Making creativity explicit: A workshop to foster creativity in biomedical science education.

Previously we identified that biomedical science students commonly misunderstand "creativity," mistaking it for "freedom." In the present study, we describe and evaluate a workshop designed to increase students' awareness of creativity as a highly sought-after employability skill and cognitive process applicable to scientific endeavors. To achieve this, we developed and introduced students to a process called the "Diamond Model," utilizing a case study to contextualize and signpost the creative processes of divergent and convergent thinking.
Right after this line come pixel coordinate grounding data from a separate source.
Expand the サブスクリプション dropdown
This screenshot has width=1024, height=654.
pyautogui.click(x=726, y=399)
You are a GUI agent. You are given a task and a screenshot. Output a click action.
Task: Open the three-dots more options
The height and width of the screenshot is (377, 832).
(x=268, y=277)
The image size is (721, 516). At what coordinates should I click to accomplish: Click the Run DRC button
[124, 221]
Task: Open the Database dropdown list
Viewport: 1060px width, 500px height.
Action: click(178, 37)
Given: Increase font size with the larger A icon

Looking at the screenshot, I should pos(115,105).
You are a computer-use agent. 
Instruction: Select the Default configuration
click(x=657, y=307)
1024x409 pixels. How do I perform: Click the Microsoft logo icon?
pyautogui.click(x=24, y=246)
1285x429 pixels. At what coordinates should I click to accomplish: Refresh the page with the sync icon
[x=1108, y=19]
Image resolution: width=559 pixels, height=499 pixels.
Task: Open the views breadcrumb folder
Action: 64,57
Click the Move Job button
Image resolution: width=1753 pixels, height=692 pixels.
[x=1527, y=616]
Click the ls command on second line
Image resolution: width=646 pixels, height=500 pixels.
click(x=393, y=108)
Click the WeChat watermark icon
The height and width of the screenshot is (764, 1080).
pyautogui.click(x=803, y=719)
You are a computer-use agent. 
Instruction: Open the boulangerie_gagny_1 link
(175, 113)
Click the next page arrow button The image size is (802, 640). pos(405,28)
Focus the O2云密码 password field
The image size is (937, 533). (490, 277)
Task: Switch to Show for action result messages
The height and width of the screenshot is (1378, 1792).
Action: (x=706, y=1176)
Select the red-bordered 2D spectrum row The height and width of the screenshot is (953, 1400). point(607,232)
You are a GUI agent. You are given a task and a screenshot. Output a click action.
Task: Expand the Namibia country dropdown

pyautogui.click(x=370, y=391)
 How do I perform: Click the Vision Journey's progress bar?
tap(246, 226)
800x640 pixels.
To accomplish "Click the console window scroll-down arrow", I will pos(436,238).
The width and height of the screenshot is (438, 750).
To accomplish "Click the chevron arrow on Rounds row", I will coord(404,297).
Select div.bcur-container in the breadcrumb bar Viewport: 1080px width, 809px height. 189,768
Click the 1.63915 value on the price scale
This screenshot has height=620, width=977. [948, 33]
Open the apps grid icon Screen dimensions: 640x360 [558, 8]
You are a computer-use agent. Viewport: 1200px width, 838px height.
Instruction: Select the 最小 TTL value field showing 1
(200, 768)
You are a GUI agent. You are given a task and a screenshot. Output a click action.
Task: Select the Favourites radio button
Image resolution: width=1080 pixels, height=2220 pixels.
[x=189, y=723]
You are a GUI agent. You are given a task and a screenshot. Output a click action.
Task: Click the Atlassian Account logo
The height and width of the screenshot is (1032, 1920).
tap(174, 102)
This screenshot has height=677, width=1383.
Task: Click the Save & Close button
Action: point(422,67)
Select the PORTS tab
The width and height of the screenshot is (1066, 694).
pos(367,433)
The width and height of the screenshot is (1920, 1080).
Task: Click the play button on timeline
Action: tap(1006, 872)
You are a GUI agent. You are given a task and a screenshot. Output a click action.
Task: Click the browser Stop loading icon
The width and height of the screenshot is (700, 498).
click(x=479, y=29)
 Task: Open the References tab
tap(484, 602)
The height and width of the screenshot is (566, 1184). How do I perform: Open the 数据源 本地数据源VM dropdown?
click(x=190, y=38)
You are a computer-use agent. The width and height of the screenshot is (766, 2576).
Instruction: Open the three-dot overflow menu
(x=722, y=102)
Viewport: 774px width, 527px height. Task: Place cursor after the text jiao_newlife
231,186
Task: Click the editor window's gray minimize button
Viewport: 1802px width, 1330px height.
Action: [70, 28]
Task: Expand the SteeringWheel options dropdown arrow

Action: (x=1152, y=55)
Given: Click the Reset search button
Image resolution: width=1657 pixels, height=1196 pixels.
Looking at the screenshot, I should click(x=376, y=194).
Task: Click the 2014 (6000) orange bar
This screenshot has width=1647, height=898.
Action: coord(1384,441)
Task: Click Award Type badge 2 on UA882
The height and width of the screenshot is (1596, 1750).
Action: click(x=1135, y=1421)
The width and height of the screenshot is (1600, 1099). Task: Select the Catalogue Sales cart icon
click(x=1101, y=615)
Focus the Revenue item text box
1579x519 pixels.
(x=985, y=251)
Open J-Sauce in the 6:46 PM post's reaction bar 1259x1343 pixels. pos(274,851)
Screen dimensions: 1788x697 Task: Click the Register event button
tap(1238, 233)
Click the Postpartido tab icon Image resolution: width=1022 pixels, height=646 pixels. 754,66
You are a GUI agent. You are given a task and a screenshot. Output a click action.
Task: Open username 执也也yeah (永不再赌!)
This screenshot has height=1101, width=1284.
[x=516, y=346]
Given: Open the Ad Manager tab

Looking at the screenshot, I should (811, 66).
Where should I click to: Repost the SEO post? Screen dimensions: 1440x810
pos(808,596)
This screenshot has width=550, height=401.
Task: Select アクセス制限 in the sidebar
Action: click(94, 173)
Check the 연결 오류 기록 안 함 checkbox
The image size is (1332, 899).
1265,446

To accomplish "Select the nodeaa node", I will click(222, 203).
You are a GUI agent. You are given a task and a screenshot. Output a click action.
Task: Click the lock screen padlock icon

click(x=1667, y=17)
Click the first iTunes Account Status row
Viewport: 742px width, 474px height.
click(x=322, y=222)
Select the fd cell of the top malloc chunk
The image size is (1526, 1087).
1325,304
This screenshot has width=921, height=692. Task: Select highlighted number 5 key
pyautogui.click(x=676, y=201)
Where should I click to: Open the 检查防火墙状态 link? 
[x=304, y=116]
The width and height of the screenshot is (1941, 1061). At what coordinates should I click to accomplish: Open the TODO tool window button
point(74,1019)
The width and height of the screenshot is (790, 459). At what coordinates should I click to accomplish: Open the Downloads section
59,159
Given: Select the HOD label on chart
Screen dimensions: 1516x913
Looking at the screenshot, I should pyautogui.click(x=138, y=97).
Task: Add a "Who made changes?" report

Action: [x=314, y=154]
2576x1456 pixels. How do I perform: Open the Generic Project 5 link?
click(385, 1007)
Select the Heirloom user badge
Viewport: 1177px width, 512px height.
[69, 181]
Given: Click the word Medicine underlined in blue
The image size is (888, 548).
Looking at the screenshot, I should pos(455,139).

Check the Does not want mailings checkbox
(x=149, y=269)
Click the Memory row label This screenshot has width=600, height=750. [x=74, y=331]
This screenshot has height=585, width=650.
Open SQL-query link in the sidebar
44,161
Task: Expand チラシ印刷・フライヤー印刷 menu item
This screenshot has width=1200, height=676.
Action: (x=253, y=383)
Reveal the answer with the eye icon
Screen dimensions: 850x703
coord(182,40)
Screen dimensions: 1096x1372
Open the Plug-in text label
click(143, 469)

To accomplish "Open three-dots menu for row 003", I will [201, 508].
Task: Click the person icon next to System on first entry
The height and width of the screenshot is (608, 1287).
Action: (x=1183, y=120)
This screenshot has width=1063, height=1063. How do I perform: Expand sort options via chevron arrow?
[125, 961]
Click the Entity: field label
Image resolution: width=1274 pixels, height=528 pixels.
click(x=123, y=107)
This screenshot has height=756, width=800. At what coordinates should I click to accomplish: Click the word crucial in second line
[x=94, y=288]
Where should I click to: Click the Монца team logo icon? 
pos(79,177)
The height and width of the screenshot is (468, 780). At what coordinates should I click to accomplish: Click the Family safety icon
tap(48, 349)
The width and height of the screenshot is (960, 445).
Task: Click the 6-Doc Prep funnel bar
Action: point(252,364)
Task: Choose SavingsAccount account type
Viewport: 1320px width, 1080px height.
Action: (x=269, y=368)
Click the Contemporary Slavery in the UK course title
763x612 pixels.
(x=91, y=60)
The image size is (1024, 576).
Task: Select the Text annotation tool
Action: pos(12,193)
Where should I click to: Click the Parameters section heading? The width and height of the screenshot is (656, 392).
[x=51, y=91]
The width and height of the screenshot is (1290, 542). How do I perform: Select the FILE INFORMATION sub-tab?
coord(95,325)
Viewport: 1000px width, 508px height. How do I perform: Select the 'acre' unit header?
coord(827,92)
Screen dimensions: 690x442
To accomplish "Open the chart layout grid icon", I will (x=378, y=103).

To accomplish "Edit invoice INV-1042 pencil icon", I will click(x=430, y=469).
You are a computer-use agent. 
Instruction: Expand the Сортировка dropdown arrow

This model was introduced to students in the first workshop of a 12-week undergraduate biochemistry unit (subject) within the Bachelor of Biomedical Science at Monash University, Australia. Students completed pre- and post-workshop surveys to gauge the impact of the workshop on their conceptions of creativity and Bloom's taxonomy of learning. In addition, reflective journals were completed by a small subset of students (n = 9) following the workshop. Following the workshop, over 65% of students indicated that their conception of creativity had changed. Thematic analysis of students' survey responses and reflections indicated that this change in the conception of creativity included broadening their definition of creativity, increased awareness of creativity as a skill and science as a creative process, and that creativity can be applied to different areas of life. Students attributed the signposting of creative elements as a contributing factor to their increased awareness. These results indicate the positive impact the workshop and our novel Diamond model had on student conception of creativity, highlighting the importance of explicit communication and signposting in skill development.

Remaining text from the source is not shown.